This exercise asks for every line of the material that includes the word "will".

*** Opening TASK MATERIAL ***

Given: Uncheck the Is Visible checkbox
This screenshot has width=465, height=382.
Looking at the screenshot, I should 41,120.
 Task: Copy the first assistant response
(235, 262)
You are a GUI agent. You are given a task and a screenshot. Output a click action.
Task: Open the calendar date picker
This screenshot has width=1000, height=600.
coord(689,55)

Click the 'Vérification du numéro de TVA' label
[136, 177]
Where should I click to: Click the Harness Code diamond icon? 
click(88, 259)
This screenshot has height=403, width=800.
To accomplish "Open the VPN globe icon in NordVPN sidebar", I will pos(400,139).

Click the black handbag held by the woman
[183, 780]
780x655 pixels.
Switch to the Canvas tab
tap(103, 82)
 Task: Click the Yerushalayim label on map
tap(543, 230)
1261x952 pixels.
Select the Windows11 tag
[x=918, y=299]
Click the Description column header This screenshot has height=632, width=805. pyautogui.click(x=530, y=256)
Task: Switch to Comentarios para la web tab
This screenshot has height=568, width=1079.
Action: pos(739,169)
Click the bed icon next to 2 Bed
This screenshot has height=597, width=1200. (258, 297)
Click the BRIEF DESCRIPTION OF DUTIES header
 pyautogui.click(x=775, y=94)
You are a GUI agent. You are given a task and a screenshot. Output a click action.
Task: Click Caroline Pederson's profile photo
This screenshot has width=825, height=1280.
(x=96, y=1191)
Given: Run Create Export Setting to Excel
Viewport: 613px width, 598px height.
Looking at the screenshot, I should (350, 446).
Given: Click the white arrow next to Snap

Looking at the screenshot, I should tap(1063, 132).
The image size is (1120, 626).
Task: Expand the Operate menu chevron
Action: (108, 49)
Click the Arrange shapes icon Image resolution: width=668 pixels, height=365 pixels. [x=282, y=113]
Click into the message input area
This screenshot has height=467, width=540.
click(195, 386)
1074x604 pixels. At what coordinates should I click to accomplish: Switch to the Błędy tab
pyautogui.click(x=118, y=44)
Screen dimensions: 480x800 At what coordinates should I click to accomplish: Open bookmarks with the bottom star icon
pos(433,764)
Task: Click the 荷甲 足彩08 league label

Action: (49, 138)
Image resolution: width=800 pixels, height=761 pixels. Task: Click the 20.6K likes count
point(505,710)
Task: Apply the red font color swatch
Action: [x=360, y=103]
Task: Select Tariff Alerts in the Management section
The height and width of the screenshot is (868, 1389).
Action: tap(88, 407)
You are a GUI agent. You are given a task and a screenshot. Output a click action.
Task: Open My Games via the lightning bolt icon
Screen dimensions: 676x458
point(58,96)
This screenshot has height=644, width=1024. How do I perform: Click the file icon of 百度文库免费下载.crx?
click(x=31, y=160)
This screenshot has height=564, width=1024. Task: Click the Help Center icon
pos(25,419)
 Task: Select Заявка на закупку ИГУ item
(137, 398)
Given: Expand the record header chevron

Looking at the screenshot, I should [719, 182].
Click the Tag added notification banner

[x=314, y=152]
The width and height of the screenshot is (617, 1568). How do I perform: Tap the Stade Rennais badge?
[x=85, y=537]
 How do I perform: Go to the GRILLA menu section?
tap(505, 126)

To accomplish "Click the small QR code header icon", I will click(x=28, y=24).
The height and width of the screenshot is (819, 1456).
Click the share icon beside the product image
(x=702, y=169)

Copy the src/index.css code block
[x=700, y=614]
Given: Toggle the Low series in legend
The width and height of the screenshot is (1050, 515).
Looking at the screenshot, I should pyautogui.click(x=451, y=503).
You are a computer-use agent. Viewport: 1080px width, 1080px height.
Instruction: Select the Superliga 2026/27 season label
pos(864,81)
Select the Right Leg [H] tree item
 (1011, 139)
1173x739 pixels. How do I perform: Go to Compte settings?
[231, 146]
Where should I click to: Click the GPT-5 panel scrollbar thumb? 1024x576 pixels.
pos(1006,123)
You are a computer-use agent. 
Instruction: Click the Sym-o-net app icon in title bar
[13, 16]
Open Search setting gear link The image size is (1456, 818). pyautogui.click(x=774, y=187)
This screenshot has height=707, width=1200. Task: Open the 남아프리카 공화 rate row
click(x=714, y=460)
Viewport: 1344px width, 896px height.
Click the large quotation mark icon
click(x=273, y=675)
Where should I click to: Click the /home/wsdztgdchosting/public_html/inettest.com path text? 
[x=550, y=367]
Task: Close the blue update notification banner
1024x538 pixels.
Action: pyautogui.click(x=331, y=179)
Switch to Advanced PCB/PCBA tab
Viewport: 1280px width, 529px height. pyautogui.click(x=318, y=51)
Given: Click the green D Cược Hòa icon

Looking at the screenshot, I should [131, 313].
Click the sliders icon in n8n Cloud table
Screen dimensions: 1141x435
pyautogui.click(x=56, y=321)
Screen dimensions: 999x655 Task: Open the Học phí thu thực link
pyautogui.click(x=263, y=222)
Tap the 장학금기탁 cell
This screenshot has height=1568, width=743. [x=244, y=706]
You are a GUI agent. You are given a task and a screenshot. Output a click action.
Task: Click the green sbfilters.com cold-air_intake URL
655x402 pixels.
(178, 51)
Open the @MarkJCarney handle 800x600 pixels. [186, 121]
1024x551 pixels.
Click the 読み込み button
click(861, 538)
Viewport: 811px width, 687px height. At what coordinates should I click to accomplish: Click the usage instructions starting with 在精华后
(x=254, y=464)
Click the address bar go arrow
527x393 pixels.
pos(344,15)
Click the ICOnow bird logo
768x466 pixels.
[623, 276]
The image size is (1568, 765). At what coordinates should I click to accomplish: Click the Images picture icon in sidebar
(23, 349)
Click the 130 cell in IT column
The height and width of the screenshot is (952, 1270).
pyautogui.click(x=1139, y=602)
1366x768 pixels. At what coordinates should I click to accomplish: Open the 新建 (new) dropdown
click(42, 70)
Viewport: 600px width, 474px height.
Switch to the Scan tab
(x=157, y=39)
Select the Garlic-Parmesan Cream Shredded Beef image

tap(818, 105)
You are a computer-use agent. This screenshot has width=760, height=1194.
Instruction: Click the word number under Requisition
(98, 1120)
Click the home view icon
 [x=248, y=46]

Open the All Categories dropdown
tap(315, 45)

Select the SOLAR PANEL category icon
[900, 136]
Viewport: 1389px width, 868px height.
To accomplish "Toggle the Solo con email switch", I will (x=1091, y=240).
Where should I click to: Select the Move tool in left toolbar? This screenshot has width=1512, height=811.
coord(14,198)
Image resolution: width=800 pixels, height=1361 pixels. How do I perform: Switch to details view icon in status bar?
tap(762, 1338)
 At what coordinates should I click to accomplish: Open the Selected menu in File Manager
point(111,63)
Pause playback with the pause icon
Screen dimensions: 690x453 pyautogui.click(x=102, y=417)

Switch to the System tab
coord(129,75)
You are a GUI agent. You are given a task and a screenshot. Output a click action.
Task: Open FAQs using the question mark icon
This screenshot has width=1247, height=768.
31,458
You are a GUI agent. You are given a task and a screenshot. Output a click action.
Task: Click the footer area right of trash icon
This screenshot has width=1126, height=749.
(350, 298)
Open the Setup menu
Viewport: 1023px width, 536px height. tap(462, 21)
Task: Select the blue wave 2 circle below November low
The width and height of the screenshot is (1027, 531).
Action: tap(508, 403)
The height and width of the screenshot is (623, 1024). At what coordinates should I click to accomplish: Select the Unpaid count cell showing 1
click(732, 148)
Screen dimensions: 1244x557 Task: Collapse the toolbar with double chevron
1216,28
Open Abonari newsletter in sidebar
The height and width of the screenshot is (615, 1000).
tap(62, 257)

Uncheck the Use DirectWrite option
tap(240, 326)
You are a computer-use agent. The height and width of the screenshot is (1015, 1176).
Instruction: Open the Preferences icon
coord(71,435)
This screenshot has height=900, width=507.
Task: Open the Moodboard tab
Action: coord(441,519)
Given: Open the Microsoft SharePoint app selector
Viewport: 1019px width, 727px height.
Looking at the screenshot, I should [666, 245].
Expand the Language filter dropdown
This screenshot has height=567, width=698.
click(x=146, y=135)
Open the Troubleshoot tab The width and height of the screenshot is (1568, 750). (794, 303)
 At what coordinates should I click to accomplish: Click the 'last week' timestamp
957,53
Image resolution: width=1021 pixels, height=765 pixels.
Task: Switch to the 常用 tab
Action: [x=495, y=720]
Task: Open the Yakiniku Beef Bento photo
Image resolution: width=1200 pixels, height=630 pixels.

*** Closing TASK MATERIAL ***

(SOLUTION BELOW):
To accomplish "Open the VPN globe icon in NordVPN sidebar", I will pos(400,139).
To accomplish "Click the small QR code header icon", I will click(x=28, y=24).
To accomplish "Toggle the Solo con email switch", I will (x=1091, y=240).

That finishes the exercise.